"...Mas o quociente de dor que a gente sofre já não é chocante o bastante para não precisar de uma amplificação ficcional, que dê às coisas uma intensidade que é efêmera na vida e que por vezes chega a passar despercebida? Não para algumas pessoas.
Para umas poucas, muito poucas, essa amplificação, que brota do nada, insegura, constitui a única confirmação, e a vida não vivida, especulada, traçada no papel impresso, é a vida cujo significado acaba sendo mais importante..." (Philip Roth, Fantasma Sai de Cena).

terça-feira, 10 de agosto de 2010

O som de meus passos

Semana passada, cheguei de um dia absolutamente improdutivo de trabalho. Todas as tarefas e compromissos haviam se frustrado. Ao entrar em casa, como quisesse compensar as tarefas que não realizara, continuei usando meus sapatos, ao invés de calçar um par de tênis confortável. O som daqueles sapatos sérios pisando no piso frio - toc, toc, toc, toc - parecia conferir uma formalidade à minha presença em casa, como se eu pisasse no chão de um grande escritório e estivesse prestes a fazer algo relevante...

Era uma sensação boa, e de fato continuei de sapatos em casa, mas não realizei nada digno de nota naquele dia. A não ser recordar que alguns anos atrás havia tido uma sensação parecida: sentira que o som de meus passos me dizia algo importante.

Lembro de estar descendo pelas ruas silenciosas de um sábado à tarde rumo a minha antiga casa. O som do solado dos meus sapatos no cimento da calçada era tudo que eu ouvia naquele momento, certamente por olhar para meus pés enquanto caminhava e por não pensar em mais nada.

Então me ocorreu que minha existência se resumia ao som de meus passos. Mais do que isso: aquele som provava que eu estava vivo e me dizia que era necessário continuar caminhando. Enquanto eu caminhasse, tudo estaria bem...

Depois daquele dia, nunca mais tive aquela sensação. Mas hoje compreendo o ensinamento do som de meus passos e vejo a importância de continuar caminhando, pois todas as boas mudanças que sucederam em minha vida só ocorreram porque não estanquei minha marcha em face dos tantos medos paralisantes que me perseguem; só ocorreram porque não deixei de caminhar...

Embora os passos errados, os passos incertos, o passos em círculos, caminhei, a vida mudou, e me sinto feliz...

 

quarta-feira, 4 de agosto de 2010

Justifique meu amor


Jantando, para amenizar o silêncio (não costumo fazer isso; gosto do silêncio), liguei a televisão. Como não desejasse assistir a nada sério, fui para o canal de clipes. De repente, entre pedaços de pão, escutei justify my love, da Madonna.

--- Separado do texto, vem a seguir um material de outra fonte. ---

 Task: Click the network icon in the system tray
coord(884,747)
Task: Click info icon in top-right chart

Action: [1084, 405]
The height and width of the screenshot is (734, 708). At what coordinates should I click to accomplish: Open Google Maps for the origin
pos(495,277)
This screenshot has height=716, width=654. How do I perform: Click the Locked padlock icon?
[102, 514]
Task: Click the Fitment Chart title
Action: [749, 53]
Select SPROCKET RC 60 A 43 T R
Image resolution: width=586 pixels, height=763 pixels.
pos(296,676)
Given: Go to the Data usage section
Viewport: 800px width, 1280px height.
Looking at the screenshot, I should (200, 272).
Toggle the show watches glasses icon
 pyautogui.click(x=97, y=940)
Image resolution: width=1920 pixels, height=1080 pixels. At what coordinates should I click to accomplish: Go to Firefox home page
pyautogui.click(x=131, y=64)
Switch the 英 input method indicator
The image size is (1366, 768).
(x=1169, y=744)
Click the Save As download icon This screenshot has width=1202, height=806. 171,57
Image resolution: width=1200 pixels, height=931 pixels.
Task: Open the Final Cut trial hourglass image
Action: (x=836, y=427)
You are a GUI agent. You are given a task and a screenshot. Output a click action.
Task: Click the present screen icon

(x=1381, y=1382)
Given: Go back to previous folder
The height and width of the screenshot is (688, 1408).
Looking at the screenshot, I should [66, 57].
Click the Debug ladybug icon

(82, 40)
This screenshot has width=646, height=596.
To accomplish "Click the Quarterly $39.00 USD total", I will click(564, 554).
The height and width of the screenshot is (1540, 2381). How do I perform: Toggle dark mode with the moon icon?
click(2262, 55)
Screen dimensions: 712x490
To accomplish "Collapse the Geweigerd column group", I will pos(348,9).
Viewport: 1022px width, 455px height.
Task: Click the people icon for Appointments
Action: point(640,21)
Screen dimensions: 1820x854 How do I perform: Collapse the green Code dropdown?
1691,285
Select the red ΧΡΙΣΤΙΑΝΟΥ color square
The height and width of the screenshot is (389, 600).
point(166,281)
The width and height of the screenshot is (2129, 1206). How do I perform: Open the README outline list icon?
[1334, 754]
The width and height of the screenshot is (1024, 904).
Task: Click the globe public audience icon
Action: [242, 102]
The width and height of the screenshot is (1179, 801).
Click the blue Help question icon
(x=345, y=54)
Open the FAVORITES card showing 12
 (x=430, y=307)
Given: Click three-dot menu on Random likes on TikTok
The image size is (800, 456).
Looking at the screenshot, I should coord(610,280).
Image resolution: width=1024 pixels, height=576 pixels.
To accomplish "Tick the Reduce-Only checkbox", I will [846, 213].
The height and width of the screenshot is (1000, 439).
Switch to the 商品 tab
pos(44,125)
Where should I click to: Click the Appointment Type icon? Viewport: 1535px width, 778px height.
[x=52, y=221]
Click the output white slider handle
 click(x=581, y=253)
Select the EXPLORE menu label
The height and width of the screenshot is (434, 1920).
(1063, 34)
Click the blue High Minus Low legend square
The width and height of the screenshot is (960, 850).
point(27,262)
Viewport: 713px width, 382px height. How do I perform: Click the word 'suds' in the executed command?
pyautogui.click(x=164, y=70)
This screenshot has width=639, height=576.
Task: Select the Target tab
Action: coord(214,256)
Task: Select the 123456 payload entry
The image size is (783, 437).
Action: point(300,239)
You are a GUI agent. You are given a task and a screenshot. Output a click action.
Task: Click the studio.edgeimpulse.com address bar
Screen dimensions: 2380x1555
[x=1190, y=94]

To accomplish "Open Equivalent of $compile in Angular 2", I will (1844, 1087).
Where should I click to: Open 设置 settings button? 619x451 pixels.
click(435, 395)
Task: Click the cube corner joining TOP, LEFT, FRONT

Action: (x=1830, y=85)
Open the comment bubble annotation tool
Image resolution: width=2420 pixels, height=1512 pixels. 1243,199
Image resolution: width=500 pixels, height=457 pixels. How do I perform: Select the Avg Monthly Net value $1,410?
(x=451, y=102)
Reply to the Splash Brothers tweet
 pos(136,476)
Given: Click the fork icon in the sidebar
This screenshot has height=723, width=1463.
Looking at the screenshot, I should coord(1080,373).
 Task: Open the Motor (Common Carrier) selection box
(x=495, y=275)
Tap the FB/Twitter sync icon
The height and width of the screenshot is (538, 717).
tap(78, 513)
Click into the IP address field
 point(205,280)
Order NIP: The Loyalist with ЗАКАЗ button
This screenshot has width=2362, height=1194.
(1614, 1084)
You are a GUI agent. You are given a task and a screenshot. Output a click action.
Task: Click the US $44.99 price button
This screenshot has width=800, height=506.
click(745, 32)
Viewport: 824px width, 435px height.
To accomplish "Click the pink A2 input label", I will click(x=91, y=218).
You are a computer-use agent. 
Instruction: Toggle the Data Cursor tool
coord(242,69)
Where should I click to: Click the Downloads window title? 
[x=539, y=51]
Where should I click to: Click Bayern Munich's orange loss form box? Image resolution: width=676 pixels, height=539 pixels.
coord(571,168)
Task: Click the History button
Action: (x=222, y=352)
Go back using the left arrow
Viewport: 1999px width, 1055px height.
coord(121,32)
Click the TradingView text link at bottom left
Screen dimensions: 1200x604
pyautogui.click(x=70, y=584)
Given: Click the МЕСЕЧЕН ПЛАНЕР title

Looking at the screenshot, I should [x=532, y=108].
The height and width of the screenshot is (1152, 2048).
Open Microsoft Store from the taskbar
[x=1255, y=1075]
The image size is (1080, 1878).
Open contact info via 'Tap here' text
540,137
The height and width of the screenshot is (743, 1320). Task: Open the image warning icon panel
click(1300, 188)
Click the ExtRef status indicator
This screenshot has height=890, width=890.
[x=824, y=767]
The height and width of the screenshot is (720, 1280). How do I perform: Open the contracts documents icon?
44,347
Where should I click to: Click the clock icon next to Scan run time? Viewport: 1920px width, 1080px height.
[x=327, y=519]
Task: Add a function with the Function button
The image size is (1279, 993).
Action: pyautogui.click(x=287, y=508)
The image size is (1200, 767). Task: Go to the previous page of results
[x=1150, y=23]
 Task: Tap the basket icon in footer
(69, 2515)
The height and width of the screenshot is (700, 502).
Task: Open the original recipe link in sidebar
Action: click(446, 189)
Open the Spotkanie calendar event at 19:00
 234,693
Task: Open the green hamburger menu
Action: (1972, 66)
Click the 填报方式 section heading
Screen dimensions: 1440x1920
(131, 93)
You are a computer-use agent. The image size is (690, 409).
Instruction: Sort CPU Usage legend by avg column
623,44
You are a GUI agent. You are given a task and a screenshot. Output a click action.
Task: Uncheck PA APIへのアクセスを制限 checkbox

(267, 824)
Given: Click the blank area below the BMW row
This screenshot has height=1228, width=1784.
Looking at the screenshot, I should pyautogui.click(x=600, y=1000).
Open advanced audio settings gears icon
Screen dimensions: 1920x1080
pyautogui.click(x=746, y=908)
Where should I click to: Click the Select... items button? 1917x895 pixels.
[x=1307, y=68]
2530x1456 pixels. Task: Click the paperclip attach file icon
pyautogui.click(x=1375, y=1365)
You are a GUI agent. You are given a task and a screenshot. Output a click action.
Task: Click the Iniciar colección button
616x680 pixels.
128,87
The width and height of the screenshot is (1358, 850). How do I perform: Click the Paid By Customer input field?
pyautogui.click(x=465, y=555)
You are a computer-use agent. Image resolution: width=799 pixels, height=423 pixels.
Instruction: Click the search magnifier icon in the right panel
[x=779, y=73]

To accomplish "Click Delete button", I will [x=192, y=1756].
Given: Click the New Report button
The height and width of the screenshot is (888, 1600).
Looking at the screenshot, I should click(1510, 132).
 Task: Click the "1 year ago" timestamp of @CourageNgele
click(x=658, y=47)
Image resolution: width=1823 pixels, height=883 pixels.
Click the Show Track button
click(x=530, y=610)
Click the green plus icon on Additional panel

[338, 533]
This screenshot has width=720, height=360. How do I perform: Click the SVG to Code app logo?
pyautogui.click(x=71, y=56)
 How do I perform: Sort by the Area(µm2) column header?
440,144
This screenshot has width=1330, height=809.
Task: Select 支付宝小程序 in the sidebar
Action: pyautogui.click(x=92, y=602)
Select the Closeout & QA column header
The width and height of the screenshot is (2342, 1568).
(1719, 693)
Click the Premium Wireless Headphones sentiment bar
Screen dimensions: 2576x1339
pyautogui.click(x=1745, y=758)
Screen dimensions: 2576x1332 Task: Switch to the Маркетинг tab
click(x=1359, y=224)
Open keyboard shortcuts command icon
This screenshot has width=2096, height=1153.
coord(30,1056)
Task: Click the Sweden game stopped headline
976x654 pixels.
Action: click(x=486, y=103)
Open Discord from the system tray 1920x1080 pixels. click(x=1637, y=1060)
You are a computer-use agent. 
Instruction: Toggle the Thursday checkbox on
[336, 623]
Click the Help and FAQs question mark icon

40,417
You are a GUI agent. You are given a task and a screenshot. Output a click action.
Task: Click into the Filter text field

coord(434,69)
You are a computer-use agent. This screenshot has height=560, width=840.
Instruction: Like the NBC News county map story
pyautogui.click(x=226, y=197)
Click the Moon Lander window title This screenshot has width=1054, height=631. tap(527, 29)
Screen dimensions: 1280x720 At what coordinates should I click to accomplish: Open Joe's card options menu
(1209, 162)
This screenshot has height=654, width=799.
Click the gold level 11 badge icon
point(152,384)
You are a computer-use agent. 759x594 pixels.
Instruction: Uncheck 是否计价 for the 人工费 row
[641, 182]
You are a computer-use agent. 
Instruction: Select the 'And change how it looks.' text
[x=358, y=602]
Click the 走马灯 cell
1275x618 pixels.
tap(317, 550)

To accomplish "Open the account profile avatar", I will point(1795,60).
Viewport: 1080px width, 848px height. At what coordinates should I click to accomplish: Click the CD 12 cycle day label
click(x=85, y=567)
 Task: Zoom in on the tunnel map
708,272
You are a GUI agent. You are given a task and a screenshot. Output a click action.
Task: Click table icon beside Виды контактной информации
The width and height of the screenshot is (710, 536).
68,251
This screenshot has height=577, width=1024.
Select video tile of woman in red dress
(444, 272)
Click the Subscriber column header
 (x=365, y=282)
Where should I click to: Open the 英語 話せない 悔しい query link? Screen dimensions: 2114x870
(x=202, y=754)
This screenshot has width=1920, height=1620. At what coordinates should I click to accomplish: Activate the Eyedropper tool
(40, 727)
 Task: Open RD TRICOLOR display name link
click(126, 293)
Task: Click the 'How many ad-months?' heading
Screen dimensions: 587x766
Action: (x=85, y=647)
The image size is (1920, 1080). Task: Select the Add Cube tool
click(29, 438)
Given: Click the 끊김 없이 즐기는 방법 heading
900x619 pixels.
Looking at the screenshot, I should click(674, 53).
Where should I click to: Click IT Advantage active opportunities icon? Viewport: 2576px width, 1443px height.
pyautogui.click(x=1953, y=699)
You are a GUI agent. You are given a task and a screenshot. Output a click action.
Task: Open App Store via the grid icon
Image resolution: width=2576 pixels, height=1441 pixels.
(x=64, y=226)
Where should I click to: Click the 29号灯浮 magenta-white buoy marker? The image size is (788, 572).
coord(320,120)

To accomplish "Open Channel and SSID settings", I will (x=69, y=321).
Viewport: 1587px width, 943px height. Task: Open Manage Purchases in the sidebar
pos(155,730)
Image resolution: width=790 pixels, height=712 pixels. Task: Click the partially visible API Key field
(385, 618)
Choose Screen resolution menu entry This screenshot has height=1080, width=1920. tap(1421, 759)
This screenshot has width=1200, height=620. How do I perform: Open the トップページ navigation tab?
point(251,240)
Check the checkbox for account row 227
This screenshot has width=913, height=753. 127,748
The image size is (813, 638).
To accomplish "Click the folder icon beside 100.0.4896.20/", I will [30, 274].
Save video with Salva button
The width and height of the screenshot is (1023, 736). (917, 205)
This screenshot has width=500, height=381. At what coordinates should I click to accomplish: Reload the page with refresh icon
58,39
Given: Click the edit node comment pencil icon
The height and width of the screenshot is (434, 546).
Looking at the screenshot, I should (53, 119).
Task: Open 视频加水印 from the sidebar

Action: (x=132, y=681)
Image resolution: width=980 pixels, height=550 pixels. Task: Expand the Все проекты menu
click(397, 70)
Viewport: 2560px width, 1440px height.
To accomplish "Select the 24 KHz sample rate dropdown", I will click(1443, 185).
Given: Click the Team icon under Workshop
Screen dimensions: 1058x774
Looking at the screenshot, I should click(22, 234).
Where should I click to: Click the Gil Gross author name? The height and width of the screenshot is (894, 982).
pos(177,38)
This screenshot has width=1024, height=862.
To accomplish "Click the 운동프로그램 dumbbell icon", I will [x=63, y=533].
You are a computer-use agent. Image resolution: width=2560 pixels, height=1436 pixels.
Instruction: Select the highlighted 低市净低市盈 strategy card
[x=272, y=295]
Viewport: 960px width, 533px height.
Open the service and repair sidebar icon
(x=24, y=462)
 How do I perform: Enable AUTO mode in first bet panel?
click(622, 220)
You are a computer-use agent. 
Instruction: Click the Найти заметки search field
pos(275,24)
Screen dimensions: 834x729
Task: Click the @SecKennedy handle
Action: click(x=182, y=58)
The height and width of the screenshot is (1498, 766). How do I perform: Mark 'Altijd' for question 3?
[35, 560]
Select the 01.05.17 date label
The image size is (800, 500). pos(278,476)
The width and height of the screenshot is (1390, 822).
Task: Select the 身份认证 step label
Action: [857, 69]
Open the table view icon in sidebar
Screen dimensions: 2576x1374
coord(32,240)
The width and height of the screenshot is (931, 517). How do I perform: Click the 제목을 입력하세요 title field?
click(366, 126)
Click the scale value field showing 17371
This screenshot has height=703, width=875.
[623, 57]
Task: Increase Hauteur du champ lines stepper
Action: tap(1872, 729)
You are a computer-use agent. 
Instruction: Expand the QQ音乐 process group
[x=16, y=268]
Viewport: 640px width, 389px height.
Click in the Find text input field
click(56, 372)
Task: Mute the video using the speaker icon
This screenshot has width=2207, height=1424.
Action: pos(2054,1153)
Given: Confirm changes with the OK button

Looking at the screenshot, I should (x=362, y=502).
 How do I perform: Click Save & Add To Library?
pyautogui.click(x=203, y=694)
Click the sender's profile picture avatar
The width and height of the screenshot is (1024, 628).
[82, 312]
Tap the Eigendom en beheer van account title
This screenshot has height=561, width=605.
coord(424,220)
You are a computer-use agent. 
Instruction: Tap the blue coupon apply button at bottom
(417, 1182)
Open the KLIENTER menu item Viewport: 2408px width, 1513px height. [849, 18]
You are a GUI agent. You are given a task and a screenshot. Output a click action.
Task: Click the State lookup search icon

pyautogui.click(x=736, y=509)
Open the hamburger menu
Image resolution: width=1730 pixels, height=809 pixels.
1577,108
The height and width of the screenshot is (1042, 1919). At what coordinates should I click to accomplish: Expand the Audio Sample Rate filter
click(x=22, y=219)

Não tenho predileção específica pela Madonna, mas gostei muito de ouvi-la sussurrar: justifique meu amor...

Devaneios alimentares (aquele requeijão estava mesmo com uma aparência alucinógena) me fizeram compor uma cena em que eu, com olhar lânguido, diria isso a uma bela mulher: justifique meu amor!

Retornando dos devaneios, quis entender qual o significado de "justificar o amor", porque, a rigor, o amor é, por razões óbvias, sempre justificado. Amar é um processo natural (naturalmente doentio, diria Freud) pelo qual o olhar do ser amado nos torna menos faltantes (pra não dizer ilusoriamente completos). Amar preenche nossos buracos existenciais e, em suma, essa é uma justificativa suficiente. Logo, não faria sentido dizer para alguém "justifique meu amor..."

Bem, na verdade faria.

Dentro dos possíveis sentidos a serem construídos, elaborei um com auxílio do dicionário Oxford.

Para o dicionário Oxford (http://oxforddictionaries.com/definition/justify), uma das definições de "justify" é "be a good reason for".

Nesse caso, faz mesmo sentido dizer "seja uma boa razão para meu amor".

Porque o amor até pode ser, abstratamente falando, sempre justificado. Mas ele vale a pena mesmo quando encontramos alguém que seja uma boa razão para amar.